What command did you type?

I used following command as u suggested.
!python ELEGANT.py -m train -a bangs Smiling -g 0 -r 10000

Hello,
U have mentioned image size should be 409687 but img_align_celeba has image size 178218.
So I downloaded img_align.7z .I tried to manually unzip the img_celeba.7z but no luck.file is currupted.
I tried to open it with 7z tool but again getting message can't open archive.

Can u provide any other link to download celeb dataset.

The cropped and aligned images are generated by running preprocess.py. You should download the raw images and preprocess all images using that script.

Raw image folder is corrupted.
Is there other way?
Can I use already cropped and aligned images having size 178*218
In that case preprocessing is not required,right?

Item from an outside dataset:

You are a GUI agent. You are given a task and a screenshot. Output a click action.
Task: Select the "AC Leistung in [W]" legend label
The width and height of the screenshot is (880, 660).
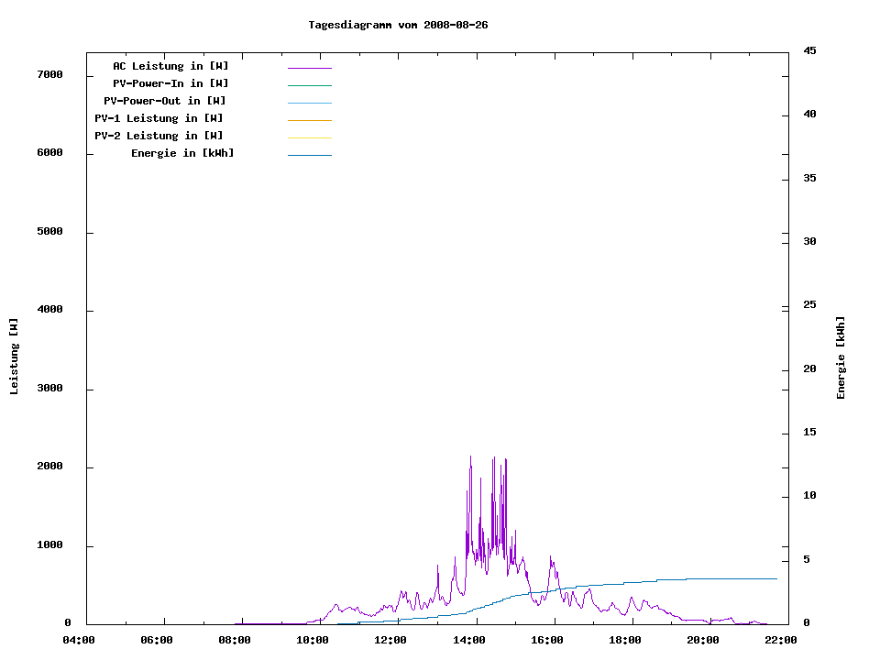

No. You have to process raw images using that file.

Ok ,thank u.

Hello,
As u said to use raw images,so I used raw images ,preprocessed them,but again training stuck at 10000 iteration.
When I started to resume training onwards from 10000 iteration , message get printed
Finished training.

I used following command as u said
python ELEGANT.py -a Bangs -m train -g 0 -r 10000

The problem was due to some memory issue.
I resolved it.

I just want to ask u
For the first time while testing the model there is no restore point
So I should keep the argument -r as none,right?

Testing model requires restoring ckpt. Because you have already trained your model.

Ok ,I got it.
Thank u very much

I trained the model on single attribute smiling.
When I was testing the model ,I am getting following warning.

Userwarning:
Volatile was removed and now has no effect.
Use 'with torch.no_grad():' instead
Var =torch.autograd.Variable(tensor,volatile=volatile)

So I replaced volatile flag
With torch.no_grad():
Var=torch.autograd.variable(tensor)

Then I am getting valueError

self.B,self.A=self.tensor2var(self.transform(Image.open(self.args.input),Image.open(self.args.target[0])))
valueError :not enough values to unpack(expected 2,got 0)

Hello

I have resolved that problem

I replaced code like this
def tensor2var (self,tensors,requires_grad=True)
....
....
with torch.no_grad():
var=torch.autograd.variable(tensor)

And where this function is called
I replaced volatile with requires_grad=True

And as I am testing this model on cloud so I wasn't using g argument because of it ,it was throwing valueError

So I used g argument.

I want to ask u can we deploy this model on Android app

If yes can u through some light on it?